Politics: Decision to ram through the 2022 spending budget sets the stage for future conflict

MEXICO - Report 22 Nov 2021 by Guillermo Valdes and Francisco González

The Chamber of Deputies approved November 14, the 2022 federal expenditure budget with 273 votes in favor and 213 opposed. The governing camp introduced only two changes to the administration’s original proposal, which now projects slightly more than 7 trillion pesos in spending, but rejected absolutely all of the hundreds of the changes raised by opposition deputies.
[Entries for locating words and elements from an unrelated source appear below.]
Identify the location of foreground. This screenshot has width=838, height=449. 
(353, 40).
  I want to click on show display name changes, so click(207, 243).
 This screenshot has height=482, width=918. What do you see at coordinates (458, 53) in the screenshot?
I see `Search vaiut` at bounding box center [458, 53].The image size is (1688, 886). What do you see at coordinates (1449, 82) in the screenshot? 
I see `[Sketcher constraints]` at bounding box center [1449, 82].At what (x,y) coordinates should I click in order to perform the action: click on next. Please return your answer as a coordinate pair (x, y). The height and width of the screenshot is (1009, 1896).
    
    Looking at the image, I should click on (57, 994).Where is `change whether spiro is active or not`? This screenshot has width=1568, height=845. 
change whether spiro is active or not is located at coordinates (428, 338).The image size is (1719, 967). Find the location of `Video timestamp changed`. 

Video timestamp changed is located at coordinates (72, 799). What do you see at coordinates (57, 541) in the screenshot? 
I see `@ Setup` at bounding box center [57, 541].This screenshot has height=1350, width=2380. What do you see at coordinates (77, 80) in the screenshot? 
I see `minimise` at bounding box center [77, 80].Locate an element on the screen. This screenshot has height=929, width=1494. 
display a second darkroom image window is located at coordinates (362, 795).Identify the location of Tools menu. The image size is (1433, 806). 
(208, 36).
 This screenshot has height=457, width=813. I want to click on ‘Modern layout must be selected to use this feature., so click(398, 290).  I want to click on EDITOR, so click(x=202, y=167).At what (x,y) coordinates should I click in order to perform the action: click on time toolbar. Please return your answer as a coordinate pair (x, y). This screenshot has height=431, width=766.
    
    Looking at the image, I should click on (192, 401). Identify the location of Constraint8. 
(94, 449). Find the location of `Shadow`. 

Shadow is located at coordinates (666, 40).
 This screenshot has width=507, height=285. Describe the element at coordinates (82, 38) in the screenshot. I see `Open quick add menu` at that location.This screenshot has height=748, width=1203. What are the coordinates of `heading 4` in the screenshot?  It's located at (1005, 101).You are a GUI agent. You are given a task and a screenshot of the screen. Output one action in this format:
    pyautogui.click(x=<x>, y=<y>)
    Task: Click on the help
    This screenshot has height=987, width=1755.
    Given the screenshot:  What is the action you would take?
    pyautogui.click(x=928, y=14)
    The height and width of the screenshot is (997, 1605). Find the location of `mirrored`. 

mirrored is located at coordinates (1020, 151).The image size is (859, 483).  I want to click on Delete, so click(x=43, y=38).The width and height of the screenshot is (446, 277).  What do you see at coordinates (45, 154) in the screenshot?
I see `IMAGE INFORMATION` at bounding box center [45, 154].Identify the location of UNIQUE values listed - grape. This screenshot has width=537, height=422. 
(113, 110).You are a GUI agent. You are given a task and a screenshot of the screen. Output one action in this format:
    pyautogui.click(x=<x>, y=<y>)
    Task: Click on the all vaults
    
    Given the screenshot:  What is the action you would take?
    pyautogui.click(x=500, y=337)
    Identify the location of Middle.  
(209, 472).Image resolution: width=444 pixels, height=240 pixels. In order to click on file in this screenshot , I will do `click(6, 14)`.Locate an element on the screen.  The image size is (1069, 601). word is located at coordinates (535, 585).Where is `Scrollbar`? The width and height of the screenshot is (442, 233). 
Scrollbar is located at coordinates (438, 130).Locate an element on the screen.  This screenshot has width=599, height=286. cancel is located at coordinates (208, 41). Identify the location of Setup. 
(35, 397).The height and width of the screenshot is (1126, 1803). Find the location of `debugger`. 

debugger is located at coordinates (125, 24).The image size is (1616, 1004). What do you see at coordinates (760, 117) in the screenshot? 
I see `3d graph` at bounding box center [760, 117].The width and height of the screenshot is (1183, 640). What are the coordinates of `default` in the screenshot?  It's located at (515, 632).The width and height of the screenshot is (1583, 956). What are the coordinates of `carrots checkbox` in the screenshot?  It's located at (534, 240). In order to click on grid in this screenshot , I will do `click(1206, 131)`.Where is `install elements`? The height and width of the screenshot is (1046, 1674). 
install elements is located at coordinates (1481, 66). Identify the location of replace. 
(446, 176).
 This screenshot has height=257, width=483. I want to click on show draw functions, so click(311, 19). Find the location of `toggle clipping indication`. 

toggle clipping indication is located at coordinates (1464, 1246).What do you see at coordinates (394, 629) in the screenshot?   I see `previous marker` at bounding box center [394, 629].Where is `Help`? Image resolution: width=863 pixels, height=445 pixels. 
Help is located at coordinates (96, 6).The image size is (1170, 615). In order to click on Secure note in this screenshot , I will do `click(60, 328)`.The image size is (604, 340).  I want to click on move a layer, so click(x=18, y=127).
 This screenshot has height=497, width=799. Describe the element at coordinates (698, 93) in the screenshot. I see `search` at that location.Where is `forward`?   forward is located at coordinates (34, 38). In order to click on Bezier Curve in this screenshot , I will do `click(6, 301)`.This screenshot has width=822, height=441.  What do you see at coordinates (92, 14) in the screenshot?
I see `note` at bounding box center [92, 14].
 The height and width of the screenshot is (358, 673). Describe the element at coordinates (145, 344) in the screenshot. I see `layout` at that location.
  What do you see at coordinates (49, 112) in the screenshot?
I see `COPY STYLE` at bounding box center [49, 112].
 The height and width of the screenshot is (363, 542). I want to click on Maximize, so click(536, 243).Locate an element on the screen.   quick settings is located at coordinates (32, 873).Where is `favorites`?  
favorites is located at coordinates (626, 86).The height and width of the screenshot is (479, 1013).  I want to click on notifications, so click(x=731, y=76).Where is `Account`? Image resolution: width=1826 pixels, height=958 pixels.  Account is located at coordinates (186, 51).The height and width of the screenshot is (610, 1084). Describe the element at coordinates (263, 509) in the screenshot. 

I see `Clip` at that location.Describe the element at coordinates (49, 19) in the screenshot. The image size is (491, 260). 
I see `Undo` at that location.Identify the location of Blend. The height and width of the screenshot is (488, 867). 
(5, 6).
The fact of the administration's pushing through its proposals in this manner sends three important political messages that will certainly come into play in future discussions of presidential proposals such as the constitutional reform on the electric power sector: 1) all lawmakers and state governors from Morena, the PT and PVEM are totally in line with the president’s agenda; 2) AMLO has no intention of governing on behalf of anyone but himself and his followers; and, 3) he is determined to gain control over the National Electoral Institute (INE) and bring the judiciary to heel. That will be one of the key objectives of the political reform, one that is of fundamental importance to sustaining his overall political project.

AMLO doesn’t really appear all that interested per se in the proposed voter consultation on whether he should be allowed to serve out the remainder of his term of office. With only the Morena camp organizing for it, he is assured of victory, but one that pales in comparison to the need to reinforce his case for the political reform that will include replacing INE councilors and slashing public funding for political parties and the number of members of Congress chosen on the basis of proportional representation.

The president has been starving the electoral authority of funding even as he steps up in his efforts to undermine the credibility of INE officials along with those from other autonomous bodies. Those efforts have set the stage for a major showdown in the coming months surrounding the organization of the proposed presidential recall vote that ultimately is designed as a political trap the Institute will be especially hard pressed to avoid.

INE head Lorenzo Córdova has already said he will file a constitutional appeal, thereby assuring that it will be up to the Supreme Court to determine whether the INE has the resources needed to organize the consultation without the additional funds the Institute is requesting.